• [任务要求]:
A - 把编排设计文档中以“本文定义 FinClaw V1 的 Agent Orchestration 初稿”开头的段落改写成条目列表,保留其主要事实。
B - 根据编排设计文档,FinClaw V1 的编排目标是什么?
C - 照原文抄录编排设计文档中从“本文定义 FinClaw V1”起到“的编排目标是把用户自然语言问题转成对象化金融认知,而不是展示多 Agent 表演。”止(含这两处)的部分。

• [正文展示]:

※

跳到主要内容

FinClaw V1 Agent Orchestration Design

状态:Accepted Initial Design / P0 Design Output 日期:2026-05-14 项目:FinClaw 文档级别:项目级设计支撑 上游文档:v1-prd.mdproduct-object-and-advisor-design.mdterminology-and-object-naming.mdv1-user-journey-and-interaction-flow.mdv1-product-object-and-schema-design.mdv1-evaluation-initial-plan.md

本文定义 FinClaw V1 的 Agent Orchestration 初稿。它不定义工程实现,不恢复 Action Suggestion,不创建交易执行、生产 channel、真实提醒或账户能力。

1. Orchestration Goal

FinClaw V1 的编排目标是把用户自然语言问题转成对象化金融认知,而不是展示多 Agent 表演。

编排层负责:

  • 识别用户任务;
  • 判断是否需要澄清或低置信输出;
  • 选择必要的 Financial Cognition Advisor;
  • 调用 FinSkills;
  • 生成 Snapshot、Thread 或 Pre-Execution Checkpoint;
  • 写入 EvidenceItem 和 DataQualityNote;
  • 保留分歧、风险和执行边界;
  • 把反馈和失败样本交给 evaluation / trial ops。

※

• [存储数据]:
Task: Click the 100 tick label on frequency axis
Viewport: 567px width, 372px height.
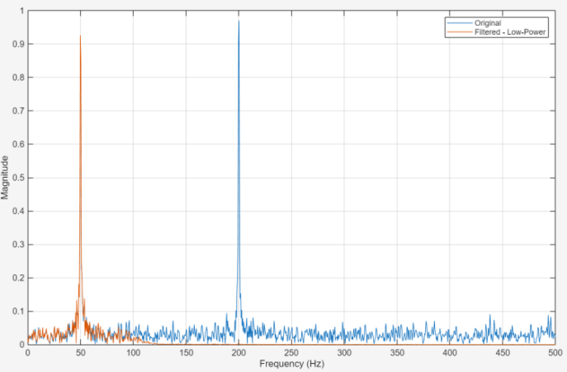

※

• [参考答案]:
A -
- 定义内容:FinClaw V1 的 Agent Orchestration 初稿
- 不定义工程实现
- 不恢复 Action Suggestion
- 不创建交易执行、生产 channel、真实提醒或账户能力

B - 把用户自然语言问题转成对象化金融认知,而不是展示多 Agent 表演。

C -
本文定义 FinClaw V1 的 Agent Orchestration 初稿。它不定义工程实现,不恢复 Action Suggestion,不创建交易执行、生产 channel、真实提醒或账户能力。

1. Orchestration Goal

FinClaw V1 的编排目标是把用户自然语言问题转成对象化金融认知,而不是展示多 Agent 表演。